TASK STATEMENT =>
Every record, from the first line to the last, needs to be given again exactly.

TASK MATERIAL =>
┌──

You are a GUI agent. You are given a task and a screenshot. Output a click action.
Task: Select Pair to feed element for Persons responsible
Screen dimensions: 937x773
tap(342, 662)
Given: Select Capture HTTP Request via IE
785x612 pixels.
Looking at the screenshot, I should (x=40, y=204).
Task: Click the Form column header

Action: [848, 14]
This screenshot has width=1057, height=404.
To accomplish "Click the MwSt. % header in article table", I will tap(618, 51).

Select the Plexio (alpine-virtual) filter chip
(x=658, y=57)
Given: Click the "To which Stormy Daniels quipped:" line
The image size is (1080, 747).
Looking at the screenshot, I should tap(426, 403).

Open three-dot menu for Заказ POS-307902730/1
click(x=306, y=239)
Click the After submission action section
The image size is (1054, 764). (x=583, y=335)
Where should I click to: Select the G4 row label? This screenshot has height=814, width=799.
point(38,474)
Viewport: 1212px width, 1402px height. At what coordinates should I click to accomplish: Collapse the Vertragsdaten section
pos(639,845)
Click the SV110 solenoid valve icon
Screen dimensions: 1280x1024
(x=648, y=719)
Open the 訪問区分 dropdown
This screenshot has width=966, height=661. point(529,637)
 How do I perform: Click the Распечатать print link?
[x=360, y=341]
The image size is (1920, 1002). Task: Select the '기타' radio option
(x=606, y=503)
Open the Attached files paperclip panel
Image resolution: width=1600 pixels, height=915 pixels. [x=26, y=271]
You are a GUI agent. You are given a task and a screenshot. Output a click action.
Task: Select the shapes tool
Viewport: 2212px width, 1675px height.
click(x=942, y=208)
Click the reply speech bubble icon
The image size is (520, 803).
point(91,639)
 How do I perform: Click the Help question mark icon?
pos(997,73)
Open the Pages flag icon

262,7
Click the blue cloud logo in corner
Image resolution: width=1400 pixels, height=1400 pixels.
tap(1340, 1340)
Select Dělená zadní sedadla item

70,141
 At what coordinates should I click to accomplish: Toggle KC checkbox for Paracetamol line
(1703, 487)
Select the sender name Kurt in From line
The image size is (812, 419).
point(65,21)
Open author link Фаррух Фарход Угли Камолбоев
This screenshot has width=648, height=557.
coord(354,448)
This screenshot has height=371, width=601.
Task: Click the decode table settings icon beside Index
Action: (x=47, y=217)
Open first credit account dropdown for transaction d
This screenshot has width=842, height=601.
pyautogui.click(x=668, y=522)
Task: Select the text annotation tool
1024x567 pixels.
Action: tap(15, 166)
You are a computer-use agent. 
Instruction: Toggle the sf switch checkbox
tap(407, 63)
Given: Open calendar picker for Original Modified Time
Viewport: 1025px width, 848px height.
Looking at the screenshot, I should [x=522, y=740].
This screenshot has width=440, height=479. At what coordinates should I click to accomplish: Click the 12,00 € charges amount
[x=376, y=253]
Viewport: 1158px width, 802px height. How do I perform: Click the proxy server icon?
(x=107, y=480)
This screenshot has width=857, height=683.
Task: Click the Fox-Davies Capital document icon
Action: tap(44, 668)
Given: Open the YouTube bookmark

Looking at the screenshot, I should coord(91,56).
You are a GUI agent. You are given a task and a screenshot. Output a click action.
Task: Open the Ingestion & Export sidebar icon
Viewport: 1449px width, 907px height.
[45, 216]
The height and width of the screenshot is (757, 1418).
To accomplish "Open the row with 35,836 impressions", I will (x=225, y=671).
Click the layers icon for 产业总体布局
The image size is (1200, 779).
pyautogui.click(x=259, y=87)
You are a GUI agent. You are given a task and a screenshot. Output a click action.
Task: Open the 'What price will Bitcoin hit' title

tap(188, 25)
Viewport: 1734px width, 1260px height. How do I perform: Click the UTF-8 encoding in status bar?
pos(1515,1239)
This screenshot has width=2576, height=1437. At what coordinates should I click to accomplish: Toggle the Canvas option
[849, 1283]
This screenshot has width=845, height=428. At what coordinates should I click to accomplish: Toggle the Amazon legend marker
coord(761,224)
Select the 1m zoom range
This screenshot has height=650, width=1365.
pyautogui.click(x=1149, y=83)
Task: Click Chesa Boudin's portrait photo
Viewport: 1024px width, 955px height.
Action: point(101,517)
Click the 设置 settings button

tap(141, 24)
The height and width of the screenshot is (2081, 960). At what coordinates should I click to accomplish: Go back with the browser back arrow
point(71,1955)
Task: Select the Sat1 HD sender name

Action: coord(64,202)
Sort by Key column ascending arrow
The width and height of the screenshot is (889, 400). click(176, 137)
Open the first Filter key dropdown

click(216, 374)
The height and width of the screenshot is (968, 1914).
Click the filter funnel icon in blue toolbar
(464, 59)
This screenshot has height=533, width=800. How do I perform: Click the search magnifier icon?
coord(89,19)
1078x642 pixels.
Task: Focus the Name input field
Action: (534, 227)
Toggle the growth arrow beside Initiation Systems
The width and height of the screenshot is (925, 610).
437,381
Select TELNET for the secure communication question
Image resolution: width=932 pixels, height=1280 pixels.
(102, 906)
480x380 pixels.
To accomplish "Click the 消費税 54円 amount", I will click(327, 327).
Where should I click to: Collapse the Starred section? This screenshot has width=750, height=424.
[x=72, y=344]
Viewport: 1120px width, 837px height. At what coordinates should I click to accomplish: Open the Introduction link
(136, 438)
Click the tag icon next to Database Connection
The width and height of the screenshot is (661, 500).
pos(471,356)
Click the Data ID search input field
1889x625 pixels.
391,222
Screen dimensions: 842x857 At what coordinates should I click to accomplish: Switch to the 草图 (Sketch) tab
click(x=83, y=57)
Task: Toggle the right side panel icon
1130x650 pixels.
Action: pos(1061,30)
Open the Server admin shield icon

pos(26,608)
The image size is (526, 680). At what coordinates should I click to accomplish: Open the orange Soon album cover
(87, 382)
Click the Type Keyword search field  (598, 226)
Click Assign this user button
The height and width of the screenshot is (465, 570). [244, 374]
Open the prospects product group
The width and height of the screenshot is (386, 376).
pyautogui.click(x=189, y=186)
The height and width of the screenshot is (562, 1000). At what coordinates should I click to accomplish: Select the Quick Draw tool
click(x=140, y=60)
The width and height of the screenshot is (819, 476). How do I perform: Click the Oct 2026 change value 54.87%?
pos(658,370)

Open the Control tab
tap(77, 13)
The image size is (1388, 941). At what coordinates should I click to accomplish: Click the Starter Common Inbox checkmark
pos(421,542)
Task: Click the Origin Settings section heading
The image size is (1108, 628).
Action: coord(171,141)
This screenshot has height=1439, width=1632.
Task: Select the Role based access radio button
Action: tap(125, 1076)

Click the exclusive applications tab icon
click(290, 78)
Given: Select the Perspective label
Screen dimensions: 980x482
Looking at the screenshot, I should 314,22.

└──

SOLUTION FOR THIS PROBLEM =>
You are a GUI agent. You are given a task and a screenshot. Output a click action.
Task: Select Pair to feed element for Persons responsible
Screen dimensions: 937x773
tap(342, 662)
Given: Select Capture HTTP Request via IE
785x612 pixels.
Looking at the screenshot, I should (x=40, y=204).
Task: Click the Form column header

Action: [848, 14]
This screenshot has width=1057, height=404.
To accomplish "Click the MwSt. % header in article table", I will tap(618, 51).

Select the Plexio (alpine-virtual) filter chip
(x=658, y=57)
Given: Click the "To which Stormy Daniels quipped:" line
The image size is (1080, 747).
Looking at the screenshot, I should tap(426, 403).

Open three-dot menu for Заказ POS-307902730/1
click(x=306, y=239)
Click the After submission action section
The image size is (1054, 764). (x=583, y=335)
Where should I click to: Select the G4 row label? This screenshot has height=814, width=799.
point(38,474)
Viewport: 1212px width, 1402px height. At what coordinates should I click to accomplish: Collapse the Vertragsdaten section
pos(639,845)
Click the SV110 solenoid valve icon
Screen dimensions: 1280x1024
(x=648, y=719)
Open the 訪問区分 dropdown
This screenshot has width=966, height=661. point(529,637)
 How do I perform: Click the Распечатать print link?
[x=360, y=341]
The image size is (1920, 1002). Task: Select the '기타' radio option
(x=606, y=503)
Open the Attached files paperclip panel
Image resolution: width=1600 pixels, height=915 pixels. [x=26, y=271]
You are a GUI agent. You are given a task and a screenshot. Output a click action.
Task: Select the shapes tool
Viewport: 2212px width, 1675px height.
click(x=942, y=208)
Click the reply speech bubble icon
The image size is (520, 803).
point(91,639)
 How do I perform: Click the Help question mark icon?
pos(997,73)
Open the Pages flag icon

262,7
Click the blue cloud logo in corner
Image resolution: width=1400 pixels, height=1400 pixels.
tap(1340, 1340)
Select Dělená zadní sedadla item

70,141
 At what coordinates should I click to accomplish: Toggle KC checkbox for Paracetamol line
(1703, 487)
Select the sender name Kurt in From line
The image size is (812, 419).
point(65,21)
Open author link Фаррух Фарход Угли Камолбоев
This screenshot has width=648, height=557.
coord(354,448)
This screenshot has height=371, width=601.
Task: Click the decode table settings icon beside Index
Action: (x=47, y=217)
Open first credit account dropdown for transaction d
This screenshot has width=842, height=601.
pyautogui.click(x=668, y=522)
Task: Select the text annotation tool
1024x567 pixels.
Action: tap(15, 166)
You are a computer-use agent. 
Instruction: Toggle the sf switch checkbox
tap(407, 63)
Given: Open calendar picker for Original Modified Time
Viewport: 1025px width, 848px height.
Looking at the screenshot, I should [x=522, y=740].
This screenshot has width=440, height=479. At what coordinates should I click to accomplish: Click the 12,00 € charges amount
[x=376, y=253]
Viewport: 1158px width, 802px height. How do I perform: Click the proxy server icon?
(x=107, y=480)
This screenshot has width=857, height=683.
Task: Click the Fox-Davies Capital document icon
Action: tap(44, 668)
Given: Open the YouTube bookmark

Looking at the screenshot, I should coord(91,56).
You are a GUI agent. You are given a task and a screenshot. Output a click action.
Task: Open the Ingestion & Export sidebar icon
Viewport: 1449px width, 907px height.
[45, 216]
The height and width of the screenshot is (757, 1418).
To accomplish "Open the row with 35,836 impressions", I will (x=225, y=671).
Click the layers icon for 产业总体布局
The image size is (1200, 779).
pyautogui.click(x=259, y=87)
You are a GUI agent. You are given a task and a screenshot. Output a click action.
Task: Open the 'What price will Bitcoin hit' title

tap(188, 25)
Viewport: 1734px width, 1260px height. How do I perform: Click the UTF-8 encoding in status bar?
pos(1515,1239)
This screenshot has width=2576, height=1437. At what coordinates should I click to accomplish: Toggle the Canvas option
[849, 1283]
This screenshot has width=845, height=428. At what coordinates should I click to accomplish: Toggle the Amazon legend marker
coord(761,224)
Select the 1m zoom range
This screenshot has height=650, width=1365.
pyautogui.click(x=1149, y=83)
Task: Click Chesa Boudin's portrait photo
Viewport: 1024px width, 955px height.
Action: point(101,517)
Click the 设置 settings button

tap(141, 24)
The height and width of the screenshot is (2081, 960). At what coordinates should I click to accomplish: Go back with the browser back arrow
point(71,1955)
Task: Select the Sat1 HD sender name

Action: coord(64,202)
Sort by Key column ascending arrow
The width and height of the screenshot is (889, 400). click(176, 137)
Open the first Filter key dropdown

click(216, 374)
The height and width of the screenshot is (968, 1914).
Click the filter funnel icon in blue toolbar
(464, 59)
This screenshot has height=533, width=800. How do I perform: Click the search magnifier icon?
coord(89,19)
1078x642 pixels.
Task: Focus the Name input field
Action: (534, 227)
Toggle the growth arrow beside Initiation Systems
The width and height of the screenshot is (925, 610).
437,381
Select TELNET for the secure communication question
Image resolution: width=932 pixels, height=1280 pixels.
(102, 906)
480x380 pixels.
To accomplish "Click the 消費税 54円 amount", I will click(327, 327).
Where should I click to: Collapse the Starred section? This screenshot has width=750, height=424.
[x=72, y=344]
Viewport: 1120px width, 837px height. At what coordinates should I click to accomplish: Open the Introduction link
(136, 438)
Click the tag icon next to Database Connection
The width and height of the screenshot is (661, 500).
pos(471,356)
Click the Data ID search input field
1889x625 pixels.
391,222
Screen dimensions: 842x857 At what coordinates should I click to accomplish: Switch to the 草图 (Sketch) tab
click(x=83, y=57)
Task: Toggle the right side panel icon
1130x650 pixels.
Action: pos(1061,30)
Open the Server admin shield icon

pos(26,608)
The image size is (526, 680). At what coordinates should I click to accomplish: Open the orange Soon album cover
(87, 382)
Click the Type Keyword search field  (598, 226)
Click Assign this user button
The height and width of the screenshot is (465, 570). [244, 374]
Open the prospects product group
The width and height of the screenshot is (386, 376).
pyautogui.click(x=189, y=186)
The height and width of the screenshot is (562, 1000). At what coordinates should I click to accomplish: Select the Quick Draw tool
click(x=140, y=60)
The width and height of the screenshot is (819, 476). How do I perform: Click the Oct 2026 change value 54.87%?
pos(658,370)

Open the Control tab
tap(77, 13)
The image size is (1388, 941). At what coordinates should I click to accomplish: Click the Starter Common Inbox checkmark
pos(421,542)
Task: Click the Origin Settings section heading
The image size is (1108, 628).
Action: coord(171,141)
This screenshot has height=1439, width=1632.
Task: Select the Role based access radio button
Action: tap(125, 1076)

Click the exclusive applications tab icon
click(290, 78)
Given: Select the Perspective label
Screen dimensions: 980x482
Looking at the screenshot, I should 314,22.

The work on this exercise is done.